SQL Queries, Optimization, Lab
-
SELECT clause - The sql query becomes faster if you use the actual columns names in SELECT statement instead of than '*' , as only the required data will be fetched
-
Optimal order of joining tables - It is best to join tables starting with the one that will produce the least amount of results after filtering
-
HAVING clause - Do not use HAVING clause for filtering use WHERE instead where ever possible. HAVING should only be used when filtering on an aggregated field
-
Predicates - Push predicates into the OUTER JOIN clause whenever possibleFor SQL queries with the LEFT OUTER JOIN, pushing predicates of the right table from the WHERE clause into the ON condition helps the database optimizer generate a more efficient query.
Predicates of the left table can stay in the WHERE clause.
Suboptimal SQL statement:
SELECT TAB_A.COL1, TAB_B.COL1 FROM TAB_A LEFT OUTER JOIN TAB_B ON TAB_A.COL3 = TAB_B.COL3 WHERE TAB_A.COL1=123 AND TAB_B.COL2=456;
Optimized SQL statement:
SELECT TAB_A.COL1, TAB_B.COL1 FROM TAB_A LEFT OUTER JOIN TAB_B ON TAB_A.COL3 = TAB_B.COL3 AND TAB_B.COL2=456 WHERE TAB_A.COL1=123;
-
Functions in Predicate : Avoid using functions in predicates.The index is not used by the database if there is a function on the column
If we necessarily need to use functions then we can use 'Function based indexes' which allows us to index on the functional columns so that database engine will take the index and improves the performance of the query.
-
Wildcard at beginning of Predicate : Avoid using wildcard (%) at the beginning of a predicate.The predicate LIKE '%abc' causes full table scan. For example:SELECT * FROM TABLE1 WHERE COL1 LIKE '%ABC'
-
Subqueries - Sometimes you may have more than one subqueries in your main query.
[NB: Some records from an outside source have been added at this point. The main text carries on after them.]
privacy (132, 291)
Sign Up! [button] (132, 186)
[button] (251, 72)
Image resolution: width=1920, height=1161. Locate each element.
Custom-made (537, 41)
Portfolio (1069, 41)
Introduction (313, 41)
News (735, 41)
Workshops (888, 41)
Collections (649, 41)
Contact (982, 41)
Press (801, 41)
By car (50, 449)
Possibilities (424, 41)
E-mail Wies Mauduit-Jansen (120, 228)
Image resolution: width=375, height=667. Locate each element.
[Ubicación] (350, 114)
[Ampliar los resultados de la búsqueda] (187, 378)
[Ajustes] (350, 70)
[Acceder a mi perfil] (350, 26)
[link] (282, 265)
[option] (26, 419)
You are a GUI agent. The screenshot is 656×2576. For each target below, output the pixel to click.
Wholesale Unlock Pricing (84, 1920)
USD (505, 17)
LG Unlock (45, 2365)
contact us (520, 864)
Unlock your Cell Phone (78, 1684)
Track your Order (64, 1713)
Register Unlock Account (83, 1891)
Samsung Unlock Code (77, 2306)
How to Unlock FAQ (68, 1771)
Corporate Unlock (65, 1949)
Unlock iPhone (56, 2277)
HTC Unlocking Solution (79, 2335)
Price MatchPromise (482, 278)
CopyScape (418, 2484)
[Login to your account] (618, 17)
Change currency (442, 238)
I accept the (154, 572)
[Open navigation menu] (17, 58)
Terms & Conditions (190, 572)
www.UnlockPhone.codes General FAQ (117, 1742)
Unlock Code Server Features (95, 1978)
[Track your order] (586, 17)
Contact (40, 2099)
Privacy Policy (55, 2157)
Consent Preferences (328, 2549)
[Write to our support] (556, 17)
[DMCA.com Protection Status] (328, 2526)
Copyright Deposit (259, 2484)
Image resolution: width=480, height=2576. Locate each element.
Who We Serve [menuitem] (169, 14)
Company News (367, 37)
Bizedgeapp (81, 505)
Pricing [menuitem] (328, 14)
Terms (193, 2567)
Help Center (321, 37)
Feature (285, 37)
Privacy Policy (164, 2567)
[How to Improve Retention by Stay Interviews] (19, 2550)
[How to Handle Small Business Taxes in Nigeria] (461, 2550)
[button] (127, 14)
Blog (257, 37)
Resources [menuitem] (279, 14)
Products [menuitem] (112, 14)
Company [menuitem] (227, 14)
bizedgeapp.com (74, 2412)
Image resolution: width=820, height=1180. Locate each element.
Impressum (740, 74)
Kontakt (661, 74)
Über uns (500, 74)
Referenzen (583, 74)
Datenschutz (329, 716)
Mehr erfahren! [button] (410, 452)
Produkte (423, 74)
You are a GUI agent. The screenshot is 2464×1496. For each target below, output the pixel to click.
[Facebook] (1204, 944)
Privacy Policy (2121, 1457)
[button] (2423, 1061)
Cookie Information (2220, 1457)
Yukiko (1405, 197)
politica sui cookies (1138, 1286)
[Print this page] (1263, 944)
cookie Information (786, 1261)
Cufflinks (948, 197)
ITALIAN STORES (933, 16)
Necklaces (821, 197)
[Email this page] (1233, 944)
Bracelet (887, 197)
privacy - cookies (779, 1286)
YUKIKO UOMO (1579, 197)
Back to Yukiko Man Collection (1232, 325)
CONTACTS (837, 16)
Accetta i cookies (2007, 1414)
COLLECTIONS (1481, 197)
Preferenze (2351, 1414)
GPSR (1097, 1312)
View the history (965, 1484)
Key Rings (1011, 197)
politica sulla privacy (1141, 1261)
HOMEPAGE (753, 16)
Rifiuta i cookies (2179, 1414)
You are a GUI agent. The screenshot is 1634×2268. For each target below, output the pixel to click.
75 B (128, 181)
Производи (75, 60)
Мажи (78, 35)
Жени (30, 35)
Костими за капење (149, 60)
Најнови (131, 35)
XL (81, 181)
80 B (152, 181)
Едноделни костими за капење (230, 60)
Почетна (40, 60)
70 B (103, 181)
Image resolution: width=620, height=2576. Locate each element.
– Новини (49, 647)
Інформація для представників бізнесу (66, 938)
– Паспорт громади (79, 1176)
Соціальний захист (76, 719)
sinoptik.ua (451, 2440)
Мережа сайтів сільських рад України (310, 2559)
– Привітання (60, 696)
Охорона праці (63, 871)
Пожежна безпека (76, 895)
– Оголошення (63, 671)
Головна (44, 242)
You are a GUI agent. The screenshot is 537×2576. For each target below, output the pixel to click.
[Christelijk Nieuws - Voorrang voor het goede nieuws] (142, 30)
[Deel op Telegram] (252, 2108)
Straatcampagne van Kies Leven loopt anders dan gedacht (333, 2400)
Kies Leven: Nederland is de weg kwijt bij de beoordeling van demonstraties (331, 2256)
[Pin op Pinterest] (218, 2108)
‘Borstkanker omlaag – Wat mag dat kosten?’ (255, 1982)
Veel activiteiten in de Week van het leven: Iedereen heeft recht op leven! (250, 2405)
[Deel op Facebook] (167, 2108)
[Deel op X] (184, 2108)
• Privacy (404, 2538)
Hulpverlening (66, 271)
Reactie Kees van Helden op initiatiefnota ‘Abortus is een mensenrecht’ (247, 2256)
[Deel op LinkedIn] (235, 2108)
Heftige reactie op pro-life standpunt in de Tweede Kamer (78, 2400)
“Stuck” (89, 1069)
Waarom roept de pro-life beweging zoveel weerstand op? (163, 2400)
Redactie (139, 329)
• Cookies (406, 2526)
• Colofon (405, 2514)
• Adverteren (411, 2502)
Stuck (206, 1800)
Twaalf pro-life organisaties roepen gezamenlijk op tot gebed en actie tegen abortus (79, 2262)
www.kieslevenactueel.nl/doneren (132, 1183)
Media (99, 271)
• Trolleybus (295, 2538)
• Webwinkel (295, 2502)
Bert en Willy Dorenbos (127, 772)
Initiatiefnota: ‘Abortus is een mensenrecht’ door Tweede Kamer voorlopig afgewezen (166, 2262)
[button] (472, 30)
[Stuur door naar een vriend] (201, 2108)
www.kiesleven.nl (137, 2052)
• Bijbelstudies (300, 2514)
Try to minimize the number of subquery block in your query
Suboptimal SQL statement:
SELECT name FROM employee WHERE salary = (SELECT MAX(salary) FROM employee_details) AND age = (SELECT MAX(age) FROM employee_details) AND emp_dept = 'Electronics';
Optimized SQL statement:
SELECT name FROM employee WHERE (salary, age ) = (SELECT MAX (salary), MAX (age) FROM employee_details) AND dept = 'Electronics');
-
EXISTS vs IN : Use operator EXISTS, IN and table joins appropriately in your query.
- Usually IN has the slowest performance.
- IN is efficient when most of the filter criteria is in the sub-query.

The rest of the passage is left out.